◆ Directions for this task: From the first line to the last, please print the entries exactly, omitting pictures.

◆ Dataset excerpts:

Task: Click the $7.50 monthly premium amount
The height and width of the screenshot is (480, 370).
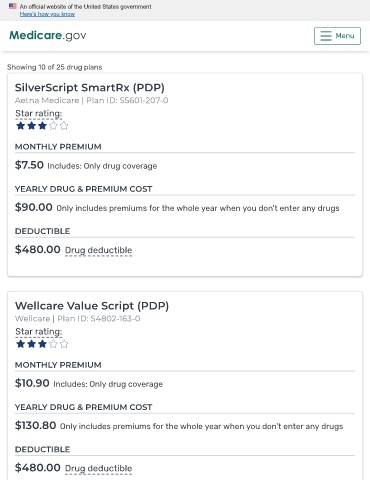Action: click(29, 165)
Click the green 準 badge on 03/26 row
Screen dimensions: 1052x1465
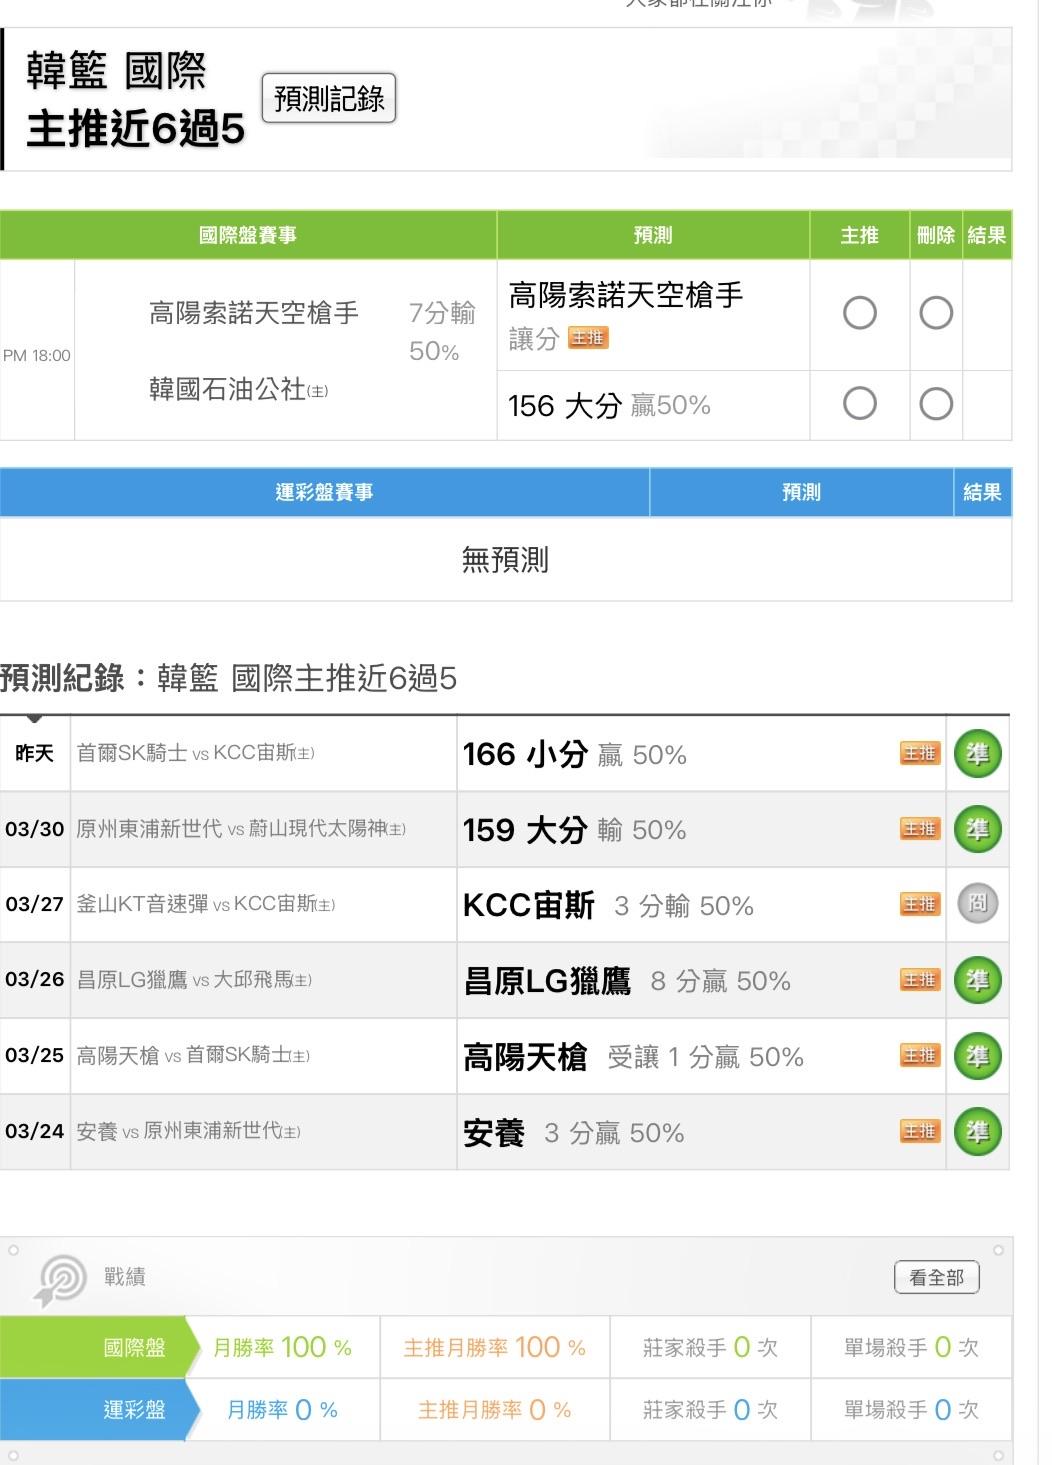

◆ Your solution:
Task: Click the $7.50 monthly premium amount
The height and width of the screenshot is (480, 370).
Action: click(29, 165)
Click the green 準 badge on 03/26 row
Screen dimensions: 1052x1465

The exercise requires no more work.